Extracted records
::::::::::
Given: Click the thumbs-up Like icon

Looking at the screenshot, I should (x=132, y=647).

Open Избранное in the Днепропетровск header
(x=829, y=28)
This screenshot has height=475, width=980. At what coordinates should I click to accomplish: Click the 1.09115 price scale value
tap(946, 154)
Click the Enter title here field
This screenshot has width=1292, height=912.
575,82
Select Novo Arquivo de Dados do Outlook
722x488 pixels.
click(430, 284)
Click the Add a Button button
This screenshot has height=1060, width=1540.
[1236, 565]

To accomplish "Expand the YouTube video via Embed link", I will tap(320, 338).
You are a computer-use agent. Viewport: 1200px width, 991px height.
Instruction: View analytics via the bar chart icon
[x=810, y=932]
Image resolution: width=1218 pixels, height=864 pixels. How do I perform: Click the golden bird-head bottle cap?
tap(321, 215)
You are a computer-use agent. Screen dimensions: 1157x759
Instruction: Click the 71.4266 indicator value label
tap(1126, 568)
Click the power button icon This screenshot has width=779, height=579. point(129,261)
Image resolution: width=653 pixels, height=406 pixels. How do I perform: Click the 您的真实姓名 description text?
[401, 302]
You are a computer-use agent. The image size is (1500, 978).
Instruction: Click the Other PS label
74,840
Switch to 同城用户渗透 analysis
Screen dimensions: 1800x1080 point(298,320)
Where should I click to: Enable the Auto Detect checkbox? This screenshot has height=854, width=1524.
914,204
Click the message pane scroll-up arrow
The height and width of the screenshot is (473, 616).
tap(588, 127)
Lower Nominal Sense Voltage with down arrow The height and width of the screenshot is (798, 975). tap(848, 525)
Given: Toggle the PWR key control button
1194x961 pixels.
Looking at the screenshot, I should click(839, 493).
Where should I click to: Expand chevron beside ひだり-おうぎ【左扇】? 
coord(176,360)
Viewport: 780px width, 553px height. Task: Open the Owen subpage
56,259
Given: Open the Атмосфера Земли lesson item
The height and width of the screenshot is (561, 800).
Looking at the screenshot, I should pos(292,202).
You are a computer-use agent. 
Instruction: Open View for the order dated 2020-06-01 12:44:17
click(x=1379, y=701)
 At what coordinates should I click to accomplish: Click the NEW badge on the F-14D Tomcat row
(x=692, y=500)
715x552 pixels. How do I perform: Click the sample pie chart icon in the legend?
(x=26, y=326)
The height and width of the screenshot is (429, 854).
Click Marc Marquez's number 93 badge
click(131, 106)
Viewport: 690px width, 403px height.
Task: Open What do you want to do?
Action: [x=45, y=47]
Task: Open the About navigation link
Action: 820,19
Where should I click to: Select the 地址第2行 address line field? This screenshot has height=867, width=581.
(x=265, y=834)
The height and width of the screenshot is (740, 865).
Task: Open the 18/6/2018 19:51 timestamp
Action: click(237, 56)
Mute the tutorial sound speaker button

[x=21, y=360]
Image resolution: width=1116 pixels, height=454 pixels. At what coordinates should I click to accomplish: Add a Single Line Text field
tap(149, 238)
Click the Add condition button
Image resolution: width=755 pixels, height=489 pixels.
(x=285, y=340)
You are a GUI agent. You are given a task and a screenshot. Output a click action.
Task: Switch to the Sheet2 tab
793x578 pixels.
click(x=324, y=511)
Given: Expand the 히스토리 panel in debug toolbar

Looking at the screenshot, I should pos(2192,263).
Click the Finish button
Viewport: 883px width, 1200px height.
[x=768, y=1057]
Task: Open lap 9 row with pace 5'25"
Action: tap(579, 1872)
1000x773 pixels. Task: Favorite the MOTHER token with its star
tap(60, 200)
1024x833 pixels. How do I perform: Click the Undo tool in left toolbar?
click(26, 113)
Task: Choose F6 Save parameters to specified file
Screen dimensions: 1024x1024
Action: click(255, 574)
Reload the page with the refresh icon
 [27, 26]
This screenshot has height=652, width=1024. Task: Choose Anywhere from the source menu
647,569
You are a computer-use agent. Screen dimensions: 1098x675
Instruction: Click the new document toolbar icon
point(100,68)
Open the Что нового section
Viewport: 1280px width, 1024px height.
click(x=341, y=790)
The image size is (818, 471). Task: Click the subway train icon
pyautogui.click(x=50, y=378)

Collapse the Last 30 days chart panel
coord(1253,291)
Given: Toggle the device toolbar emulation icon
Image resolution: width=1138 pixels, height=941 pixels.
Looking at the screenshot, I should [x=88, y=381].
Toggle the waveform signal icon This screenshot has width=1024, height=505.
::::::::::
#### The task
Retype each line above exactly as written.

#### Solved exercise
Given: Click the thumbs-up Like icon

Looking at the screenshot, I should (x=132, y=647).

Open Избранное in the Днепропетровск header
(x=829, y=28)
This screenshot has height=475, width=980. At what coordinates should I click to accomplish: Click the 1.09115 price scale value
tap(946, 154)
Click the Enter title here field
This screenshot has width=1292, height=912.
575,82
Select Novo Arquivo de Dados do Outlook
722x488 pixels.
click(430, 284)
Click the Add a Button button
This screenshot has height=1060, width=1540.
[1236, 565]

To accomplish "Expand the YouTube video via Embed link", I will tap(320, 338).
You are a computer-use agent. Viewport: 1200px width, 991px height.
Instruction: View analytics via the bar chart icon
[x=810, y=932]
Image resolution: width=1218 pixels, height=864 pixels. How do I perform: Click the golden bird-head bottle cap?
tap(321, 215)
You are a computer-use agent. Screen dimensions: 1157x759
Instruction: Click the 71.4266 indicator value label
tap(1126, 568)
Click the power button icon This screenshot has width=779, height=579. point(129,261)
Image resolution: width=653 pixels, height=406 pixels. How do I perform: Click the 您的真实姓名 description text?
[401, 302]
You are a computer-use agent. The image size is (1500, 978).
Instruction: Click the Other PS label
74,840
Switch to 同城用户渗透 analysis
Screen dimensions: 1800x1080 point(298,320)
Where should I click to: Enable the Auto Detect checkbox? This screenshot has height=854, width=1524.
914,204
Click the message pane scroll-up arrow
The height and width of the screenshot is (473, 616).
tap(588, 127)
Lower Nominal Sense Voltage with down arrow The height and width of the screenshot is (798, 975). tap(848, 525)
Given: Toggle the PWR key control button
1194x961 pixels.
Looking at the screenshot, I should click(839, 493).
Where should I click to: Expand chevron beside ひだり-おうぎ【左扇】? 
coord(176,360)
Viewport: 780px width, 553px height. Task: Open the Owen subpage
56,259
Given: Open the Атмосфера Земли lesson item
The height and width of the screenshot is (561, 800).
Looking at the screenshot, I should pos(292,202).
You are a computer-use agent. 
Instruction: Open View for the order dated 2020-06-01 12:44:17
click(x=1379, y=701)
 At what coordinates should I click to accomplish: Click the NEW badge on the F-14D Tomcat row
(x=692, y=500)
715x552 pixels. How do I perform: Click the sample pie chart icon in the legend?
(x=26, y=326)
The height and width of the screenshot is (429, 854).
Click Marc Marquez's number 93 badge
click(131, 106)
Viewport: 690px width, 403px height.
Task: Open What do you want to do?
Action: [x=45, y=47]
Task: Open the About navigation link
Action: 820,19
Where should I click to: Select the 地址第2行 address line field? This screenshot has height=867, width=581.
(x=265, y=834)
The height and width of the screenshot is (740, 865).
Task: Open the 18/6/2018 19:51 timestamp
Action: click(237, 56)
Mute the tutorial sound speaker button

[x=21, y=360]
Image resolution: width=1116 pixels, height=454 pixels. At what coordinates should I click to accomplish: Add a Single Line Text field
tap(149, 238)
Click the Add condition button
Image resolution: width=755 pixels, height=489 pixels.
(x=285, y=340)
You are a GUI agent. You are given a task and a screenshot. Output a click action.
Task: Switch to the Sheet2 tab
793x578 pixels.
click(x=324, y=511)
Given: Expand the 히스토리 panel in debug toolbar

Looking at the screenshot, I should pos(2192,263).
Click the Finish button
Viewport: 883px width, 1200px height.
[x=768, y=1057]
Task: Open lap 9 row with pace 5'25"
Action: tap(579, 1872)
1000x773 pixels. Task: Favorite the MOTHER token with its star
tap(60, 200)
1024x833 pixels. How do I perform: Click the Undo tool in left toolbar?
click(26, 113)
Task: Choose F6 Save parameters to specified file
Screen dimensions: 1024x1024
Action: click(255, 574)
Reload the page with the refresh icon
 [27, 26]
This screenshot has height=652, width=1024. Task: Choose Anywhere from the source menu
647,569
You are a computer-use agent. Screen dimensions: 1098x675
Instruction: Click the new document toolbar icon
point(100,68)
Open the Что нового section
Viewport: 1280px width, 1024px height.
click(x=341, y=790)
The image size is (818, 471). Task: Click the subway train icon
pyautogui.click(x=50, y=378)

Collapse the Last 30 days chart panel
coord(1253,291)
Given: Toggle the device toolbar emulation icon
Image resolution: width=1138 pixels, height=941 pixels.
Looking at the screenshot, I should [x=88, y=381].
Toggle the waveform signal icon This screenshot has width=1024, height=505.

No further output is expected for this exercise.